The beauty of Cement Render in the bathroom

Beauty is only skin deep but boy does it take a long time to achieve particularly when applying a render.

For the last few years devouring home and house magazines and seeing the matured version of the love child created by passionately insane people with their hip pads and carefully curated “mess” and strategically placed children and fur creatures became my most treasured moment. 

Then came Pinterest. And well that simply ruined any hope I had to keep tech at a safe distance (hoping that I could prove wrong the most obvious of contradictions that face nature loving hipsters who need to share their ideas with the world !).

Now it was my turn to make my vision into my reality. 
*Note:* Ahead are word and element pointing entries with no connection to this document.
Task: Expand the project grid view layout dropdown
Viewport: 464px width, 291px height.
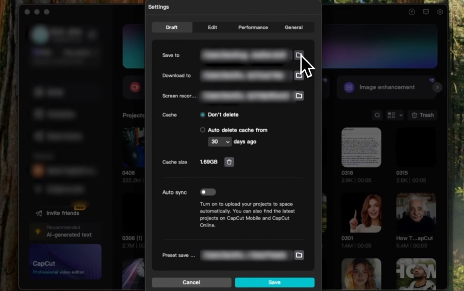Action: [x=395, y=115]
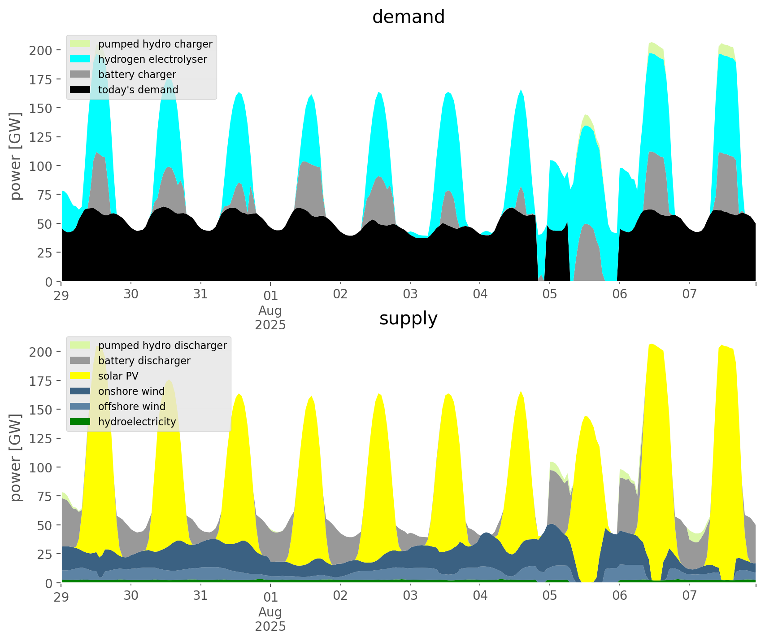The width and height of the screenshot is (765, 642).
Task: Click the cyan hydrogen electrolyser legend swatch
Action: click(x=81, y=59)
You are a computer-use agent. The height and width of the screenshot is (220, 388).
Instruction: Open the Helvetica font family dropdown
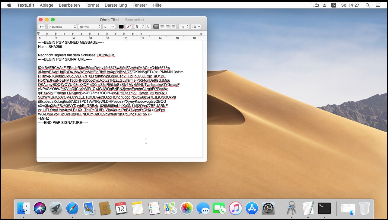62,27
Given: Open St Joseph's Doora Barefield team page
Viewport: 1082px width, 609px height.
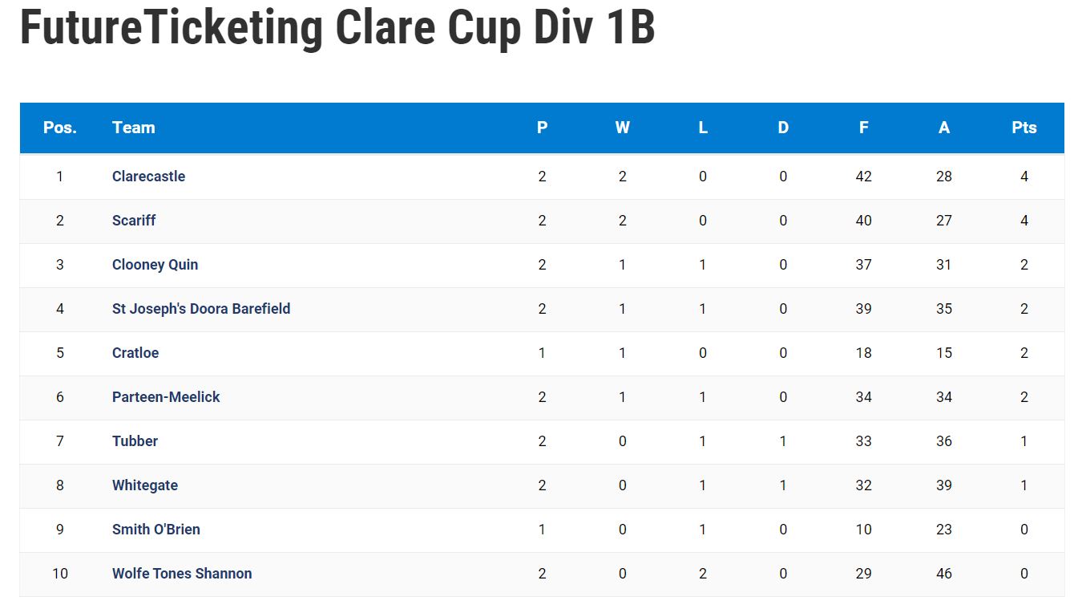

This was the bathroom I wanted (found on Atelier’s website) with its earthen minimalistic tones and organic hues, it felt right and fit in exactly with the soul of the home I had sketched in my minds eye. 

So I asked around and found that only very specialised tradies seemed to know how to do it and would charge around $230 per square meter.

I did find a company called Render It Oz but they were based in Melbourne and used a product called Tadelakt. They were kind enough to reccomend me someone in the blue mountains but in the end I had one real job – to save money where possible. 

Then I found CimentArt Australia. They were the only distributors of a thin cement render product that would be perfect for wet areas. The catch is that if you wanted to buy the product you had to attend their workshop at their store in Sutherland which my husband did and was quite happy doing. The team at CimentArt were great. Applying the product was a different matter. It took Simon 10 hours to put the base coat on to the ensuite and bathroom walls. 

While it was back braking work we saved money and loved the results. We now need to wait till it dries before we put on the final application.

In the end we saved almost 50% on the total cost and it felt great being so involved with the processes that would eventually transform into our very own work of art.

Simon slowly getting the hang of it.what else would I do during the break?

My job was to mix the products in their right proportion. If I got it wrong the colour would have been inconsistent and patchy. I enjoyed watching the cement mic turn from a dark blue to a grey as I continued to stir.

Now I can’t wait to get back to the block to see what the walls look like when they are dry!